[Start of Attachment]
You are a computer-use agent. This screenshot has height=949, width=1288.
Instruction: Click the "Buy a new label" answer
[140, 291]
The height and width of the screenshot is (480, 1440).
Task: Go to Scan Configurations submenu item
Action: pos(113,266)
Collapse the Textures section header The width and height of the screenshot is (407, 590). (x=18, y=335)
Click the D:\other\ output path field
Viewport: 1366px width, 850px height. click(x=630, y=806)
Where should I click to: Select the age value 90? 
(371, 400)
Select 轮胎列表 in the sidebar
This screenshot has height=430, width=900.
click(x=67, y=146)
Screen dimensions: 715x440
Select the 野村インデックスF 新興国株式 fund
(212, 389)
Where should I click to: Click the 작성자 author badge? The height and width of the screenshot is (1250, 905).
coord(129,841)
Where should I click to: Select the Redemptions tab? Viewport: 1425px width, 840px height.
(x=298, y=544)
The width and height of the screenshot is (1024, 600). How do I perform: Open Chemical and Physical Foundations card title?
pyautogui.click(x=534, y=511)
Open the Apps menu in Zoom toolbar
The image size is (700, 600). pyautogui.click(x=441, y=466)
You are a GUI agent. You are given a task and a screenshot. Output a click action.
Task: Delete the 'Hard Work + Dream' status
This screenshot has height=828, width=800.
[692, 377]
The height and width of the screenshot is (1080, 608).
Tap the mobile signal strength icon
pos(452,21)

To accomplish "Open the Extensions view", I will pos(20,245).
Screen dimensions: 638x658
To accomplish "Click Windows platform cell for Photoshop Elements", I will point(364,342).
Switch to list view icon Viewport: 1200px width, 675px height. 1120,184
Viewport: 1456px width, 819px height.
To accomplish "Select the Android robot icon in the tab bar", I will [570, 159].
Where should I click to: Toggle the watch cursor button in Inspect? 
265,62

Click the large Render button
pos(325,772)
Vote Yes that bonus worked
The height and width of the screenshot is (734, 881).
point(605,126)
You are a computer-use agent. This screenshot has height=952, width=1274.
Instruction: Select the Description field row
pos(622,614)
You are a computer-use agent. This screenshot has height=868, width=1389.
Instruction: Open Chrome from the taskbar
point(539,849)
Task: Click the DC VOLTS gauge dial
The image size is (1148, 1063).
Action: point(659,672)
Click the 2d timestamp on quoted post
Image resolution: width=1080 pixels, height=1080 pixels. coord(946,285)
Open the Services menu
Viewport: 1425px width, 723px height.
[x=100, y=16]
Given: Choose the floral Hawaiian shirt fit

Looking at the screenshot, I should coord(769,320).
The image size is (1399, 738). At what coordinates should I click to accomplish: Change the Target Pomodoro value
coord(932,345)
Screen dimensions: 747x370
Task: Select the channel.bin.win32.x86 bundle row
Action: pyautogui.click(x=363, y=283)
[End of Attachment]
Find the lines in the records that contain the word "will", then copy every one of them.

To accomplish "Open the Extensions view", I will pos(20,245).
To accomplish "Click Windows platform cell for Photoshop Elements", I will point(364,342).
To accomplish "Select the Android robot icon in the tab bar", I will [570, 159].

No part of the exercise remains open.